Alternative form of Gradient Descent

137 Views Asked by At

We define the standard gradient descent as follows:

$$x^{(k+1)} = \arg\min_{x\in\mathbb{R}^n} f(x^{(k)}) + \langle \nabla f(x^{(k)}), x - x^{(k)}\rangle + \frac{1}{2\alpha_k} ||x - x^{(k)}||_2^2$$

Here, $x^{(k)}$ is the result of the $k$-th iteration of the gradient descent.

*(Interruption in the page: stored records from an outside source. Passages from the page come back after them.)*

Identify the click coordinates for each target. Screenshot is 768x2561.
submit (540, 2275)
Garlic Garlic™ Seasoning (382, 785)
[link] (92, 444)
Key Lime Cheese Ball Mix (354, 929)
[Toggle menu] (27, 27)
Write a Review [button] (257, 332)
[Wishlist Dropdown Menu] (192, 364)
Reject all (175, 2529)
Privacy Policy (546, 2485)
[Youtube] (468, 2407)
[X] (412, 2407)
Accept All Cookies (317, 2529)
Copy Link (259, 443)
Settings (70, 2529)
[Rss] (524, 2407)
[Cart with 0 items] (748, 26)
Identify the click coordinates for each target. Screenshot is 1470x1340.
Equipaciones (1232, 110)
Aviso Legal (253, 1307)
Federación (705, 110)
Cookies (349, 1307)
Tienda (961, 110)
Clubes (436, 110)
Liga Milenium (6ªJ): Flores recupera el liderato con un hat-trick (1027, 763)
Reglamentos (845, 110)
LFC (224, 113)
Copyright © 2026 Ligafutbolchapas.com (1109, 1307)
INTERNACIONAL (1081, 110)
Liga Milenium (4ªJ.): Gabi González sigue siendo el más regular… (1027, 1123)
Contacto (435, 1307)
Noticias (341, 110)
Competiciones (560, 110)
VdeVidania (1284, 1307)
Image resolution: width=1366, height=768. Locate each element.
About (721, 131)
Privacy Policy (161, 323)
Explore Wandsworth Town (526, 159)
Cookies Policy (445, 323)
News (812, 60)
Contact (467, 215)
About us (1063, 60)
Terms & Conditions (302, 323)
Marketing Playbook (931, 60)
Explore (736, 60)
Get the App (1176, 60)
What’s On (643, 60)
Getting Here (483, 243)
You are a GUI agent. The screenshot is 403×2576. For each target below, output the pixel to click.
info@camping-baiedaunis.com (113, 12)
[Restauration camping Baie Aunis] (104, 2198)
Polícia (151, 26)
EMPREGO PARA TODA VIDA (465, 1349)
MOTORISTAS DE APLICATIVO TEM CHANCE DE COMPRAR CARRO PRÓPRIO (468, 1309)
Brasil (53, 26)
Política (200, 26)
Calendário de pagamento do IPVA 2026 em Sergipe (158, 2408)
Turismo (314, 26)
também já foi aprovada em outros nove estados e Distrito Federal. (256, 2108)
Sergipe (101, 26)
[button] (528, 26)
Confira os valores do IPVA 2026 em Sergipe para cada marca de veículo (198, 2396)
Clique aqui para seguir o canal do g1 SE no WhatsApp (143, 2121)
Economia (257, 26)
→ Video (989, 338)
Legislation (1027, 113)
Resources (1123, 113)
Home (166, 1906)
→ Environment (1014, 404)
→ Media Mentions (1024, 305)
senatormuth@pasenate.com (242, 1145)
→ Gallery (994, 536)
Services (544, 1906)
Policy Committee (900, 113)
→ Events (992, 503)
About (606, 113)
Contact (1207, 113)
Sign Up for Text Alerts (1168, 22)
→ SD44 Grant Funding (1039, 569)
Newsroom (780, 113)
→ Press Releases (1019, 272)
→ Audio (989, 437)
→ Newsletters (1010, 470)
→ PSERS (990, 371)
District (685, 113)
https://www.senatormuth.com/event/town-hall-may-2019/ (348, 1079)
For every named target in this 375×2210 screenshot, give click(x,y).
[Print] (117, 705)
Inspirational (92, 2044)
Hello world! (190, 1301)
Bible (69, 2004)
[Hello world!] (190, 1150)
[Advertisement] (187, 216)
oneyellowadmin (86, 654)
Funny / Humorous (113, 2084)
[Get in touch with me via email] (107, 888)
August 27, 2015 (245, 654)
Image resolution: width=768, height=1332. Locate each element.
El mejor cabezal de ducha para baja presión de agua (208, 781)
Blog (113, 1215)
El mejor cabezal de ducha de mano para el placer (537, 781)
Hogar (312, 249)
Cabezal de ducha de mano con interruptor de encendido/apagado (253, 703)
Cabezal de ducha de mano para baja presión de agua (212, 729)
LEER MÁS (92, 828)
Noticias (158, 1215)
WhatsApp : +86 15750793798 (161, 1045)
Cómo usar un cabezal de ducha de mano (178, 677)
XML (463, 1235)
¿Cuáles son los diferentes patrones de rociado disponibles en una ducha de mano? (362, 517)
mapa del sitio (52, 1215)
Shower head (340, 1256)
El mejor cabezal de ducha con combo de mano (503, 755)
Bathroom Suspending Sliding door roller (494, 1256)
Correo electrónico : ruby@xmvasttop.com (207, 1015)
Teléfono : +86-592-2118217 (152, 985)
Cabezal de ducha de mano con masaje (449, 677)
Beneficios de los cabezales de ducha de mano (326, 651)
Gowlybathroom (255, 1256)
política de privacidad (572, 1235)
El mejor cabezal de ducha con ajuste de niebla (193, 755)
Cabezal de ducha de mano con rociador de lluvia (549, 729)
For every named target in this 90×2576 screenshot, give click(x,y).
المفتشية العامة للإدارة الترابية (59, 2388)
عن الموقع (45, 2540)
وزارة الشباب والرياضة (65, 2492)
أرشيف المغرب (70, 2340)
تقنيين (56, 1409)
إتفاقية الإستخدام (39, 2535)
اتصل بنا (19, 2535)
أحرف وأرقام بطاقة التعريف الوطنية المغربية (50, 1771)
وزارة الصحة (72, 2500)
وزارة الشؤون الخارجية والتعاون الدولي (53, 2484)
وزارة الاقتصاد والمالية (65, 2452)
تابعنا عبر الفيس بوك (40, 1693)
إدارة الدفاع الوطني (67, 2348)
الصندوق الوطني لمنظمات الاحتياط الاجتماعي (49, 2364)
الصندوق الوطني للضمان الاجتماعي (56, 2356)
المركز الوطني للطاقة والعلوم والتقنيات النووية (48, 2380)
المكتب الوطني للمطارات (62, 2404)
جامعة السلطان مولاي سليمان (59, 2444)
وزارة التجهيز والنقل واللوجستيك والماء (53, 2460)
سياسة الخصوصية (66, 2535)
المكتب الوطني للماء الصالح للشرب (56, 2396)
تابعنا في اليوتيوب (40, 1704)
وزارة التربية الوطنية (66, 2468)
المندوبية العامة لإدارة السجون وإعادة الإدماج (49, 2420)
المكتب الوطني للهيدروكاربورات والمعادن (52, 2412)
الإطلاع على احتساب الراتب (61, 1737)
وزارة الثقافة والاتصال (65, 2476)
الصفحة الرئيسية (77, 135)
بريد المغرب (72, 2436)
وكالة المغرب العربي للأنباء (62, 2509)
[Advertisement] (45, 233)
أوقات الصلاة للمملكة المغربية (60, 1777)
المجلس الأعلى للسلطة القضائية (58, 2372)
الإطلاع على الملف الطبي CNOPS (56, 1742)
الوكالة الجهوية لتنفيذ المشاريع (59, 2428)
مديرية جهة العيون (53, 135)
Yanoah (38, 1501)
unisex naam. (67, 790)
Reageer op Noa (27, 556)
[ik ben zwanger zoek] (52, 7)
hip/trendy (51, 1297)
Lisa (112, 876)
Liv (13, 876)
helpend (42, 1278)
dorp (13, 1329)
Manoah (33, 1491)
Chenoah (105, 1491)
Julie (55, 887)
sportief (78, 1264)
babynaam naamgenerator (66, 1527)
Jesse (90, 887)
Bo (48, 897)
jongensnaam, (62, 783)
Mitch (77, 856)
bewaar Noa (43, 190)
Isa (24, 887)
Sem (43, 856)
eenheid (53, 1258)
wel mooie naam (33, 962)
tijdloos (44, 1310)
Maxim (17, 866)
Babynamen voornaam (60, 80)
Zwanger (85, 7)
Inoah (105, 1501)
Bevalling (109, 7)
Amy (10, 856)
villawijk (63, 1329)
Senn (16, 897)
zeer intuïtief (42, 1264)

Solving the above equation gives us $x^{(k+1)} = x^{(k)} - \alpha_k \nabla f(x^{(k)})$, which is our usual gradient descent.

How do we prove that the gradient descent problem is equivalent to the following version:

$$x^{(k+1)} = \arg\min_{x\in\mathbb{R}^n}\langle \nabla f(x^{(k)}), x - x^{(k)}\rangle $$ subject to $$||x - x^{(k)}||_2 \leq \alpha_k||\nabla f(x^{(k)})||_2$$

2

There are 2 best solutions below

0
On BEST ANSWER

Two more elementary solutions, as requested by OP.

We need to show that $x=x_k-\alpha g_k$ is the optimal solution to the following problem: $$\min_x\ \langle g_k, x\rangle\quad \mbox{s.t. } \|x-x_k\| \le \alpha_k \|g_k\|.\tag{*}$$

Solution 1. Using Cauchy-Schwarz inequality we have $$|\langle \alpha_k g_k, x-x_k\rangle| \le \alpha_k\|g_k\| \|x-x_k\| \le \alpha_k^2 \|g_k\|^2,$$ which implies $\langle g_k, x - x_k\rangle \ge -\alpha_k \|g_k\|^2$, or equivalently, $\langle g_k, x\rangle \ge \langle g_k, x_k\rangle -\alpha_k \|g_k\|^2$. It is easy to check that equality occurs iff $\alpha_k g_k = x_k - x$. We conclude that the optimal solution to $(*)$ is $x=x_k-\alpha g_k$. QED

Solution 2. Notice that $$2\langle \alpha_k g_k, x-x_k\rangle + 2\alpha_k^2 \|g_k\|^2 \ge 2\langle \alpha_k g_k, x-x_k\rangle + \alpha_k^2 \|g_k\|^2 + \|x-x_k\|^2 = \|\alpha_k g_k + x-x_k\|^2 \ge 0,$$ with equality iff $\alpha_k g_k = x_k - x$. We conclude that the optimal solution to $(*)$ is $x=x_k-\alpha g_k$. QED

2
On

Just find the solution of the latter problem.

Denote $x_k = x^{(k)}$ and $g_k = \nabla f(x^{(k)})$. We need to solve the following convex problem: $$\min\ \langle g_k, x\rangle\quad \mbox{s.t. } \|x-x_k\|^2 \le \alpha_k^2 \|g_k\|^2.$$

If $\|g_k\| = 0$ then obviously $x=x_k$. Suppose now that $\|g_k\| > 0$. Slater's conditions hold because when $x=x_k$ we have $\|x-x_k\|^2 < \alpha_k^2 \|g_k\|^2$. Hence, the above problem is equivalent to its KKT system: \begin{align} g_k + 2\lambda(x-x_k) &= 0,\\ \lambda(\|x-x_k\|^2 - \alpha_k^2 \|g_k\|^2) &= 0,\\ \|x-x_k\|^2 &\le \alpha_k^2 \|g_k\|^2,\\ \lambda &\ge 0. \end{align} The first and the last equations yield $\lambda > 0$. The first equation now becomes $x = x_k - \frac{1}{2\lambda}g_k$. Plugging this into the second equation yields $\alpha_k = \frac{1}{2\lambda}$. We conclude that the optimal solution is $x = x_k - \alpha_k g_k$, QED.